Chapitre 15 – La magie des éclats de rire et de verre
Aujourd’hui n’annonçait aucune nouvelle mission… ni travail, d’ailleurs. Jeudi. C’était le jour de la semaine que Qwilo attendait : celui de l’entraînement avec André. C’était le seul moment qu’ils s’accordaient en seul à seul, l’humain ayant personnellement demandé à veiller sur « la croissance de son protégé ». Au moins, le ventou utilisait ça comme excuse pour passer du temps avec lui.
L’humain, selon ses dires, allait mieux et avait même insisté pour qu’ils se retrouvent aux aurores à Paillemolle, au Nord du parc. Le soleil éclairait la brume que formaient leurs souffles, leurs joues rosies par le froid et le vent, joueur, effleurait leurs cheveux.
— « Ta magie est unique » est un truc que t’as dû entendre des centaines de fois quand tu étais petit. J’imagine que tu t’en rappelles ?
— Oh que oui.
— On fait de la magie quand on est enfant, c’est normal. C’est la seule période où elle s’échappe de nous librement, sans l’aide de pouvoirs ou de formules.
— Me refais pas un cours de bio, s’il te plaît, gémit le ventou avec sa voix d’humain, plus grave.
André haussa les épaules puis continua :
— J’ai compris un truc, en cellule : les Brisés ont tous été des gosses dont la magie s’écoulait très, très vite avant que ça n’arrive.
L’autre approuva d’un signe de tête ; avant son suivi par Cleffe – par extension avant les premiers signes de son état de Brisé – Qwilo avait eu ce genre rarescences éthériques. Est-ce que ça voulait dire que l’état de Brisé était une sorte de réaction de protection du corps face à ce phénomène ?
— Je vois que tu comprends.

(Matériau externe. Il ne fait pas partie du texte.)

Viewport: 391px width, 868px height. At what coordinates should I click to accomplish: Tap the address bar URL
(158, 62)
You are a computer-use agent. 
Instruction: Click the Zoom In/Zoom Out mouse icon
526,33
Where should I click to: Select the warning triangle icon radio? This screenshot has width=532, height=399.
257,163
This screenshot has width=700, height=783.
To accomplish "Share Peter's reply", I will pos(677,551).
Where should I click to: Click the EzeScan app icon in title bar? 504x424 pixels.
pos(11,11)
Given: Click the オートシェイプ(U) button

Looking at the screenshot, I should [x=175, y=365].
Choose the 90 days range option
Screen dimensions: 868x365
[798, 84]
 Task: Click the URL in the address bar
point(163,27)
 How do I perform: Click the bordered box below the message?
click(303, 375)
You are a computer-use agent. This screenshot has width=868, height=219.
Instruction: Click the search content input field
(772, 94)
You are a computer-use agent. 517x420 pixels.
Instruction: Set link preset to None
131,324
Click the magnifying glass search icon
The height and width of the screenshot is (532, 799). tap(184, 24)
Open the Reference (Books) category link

Les scientifiques de la DSSM sont parvenus à la même conclusion.
— Comment tu le sais ?
— Les mots vont vite, dans un Complexe fermé du monde. L’important, c’est que ton pouvoir propre se manifeste seulement que lorsque tu parviens à trouver l’équilibre parfait entre l’état « Brisé » et « non-Brisé ».
— Ça a l’air facile.
Le Viragère laissa échapper une flamme de sa paume vers le haut, tout en aspirant les feuilles sous ses pieds avec son autre paume vers le bas. Le ventou écarquilla les yeux devant cette démonstration qui, avec tant d’autres, l’émerveillait ; pas plus tard qu’hier, André avait allumé la cheminée à l’autre bout de la pièce d’un claquement de doigts.
— La maîtrise, fit ce dernier en cessant son tour, n’a rien de « facile ». Ce n’est pas du moitié-moitié, mais une répartition propre à chacun. C’est ton corps, donc à toi de tester.
— La télékinésie, c’est bien, avoua Qwilo qui ne souhaitait pas vraiment avouer son incompréhension.
— C’est la base et c’est pas suffisant, le sermonna André en s’approchant.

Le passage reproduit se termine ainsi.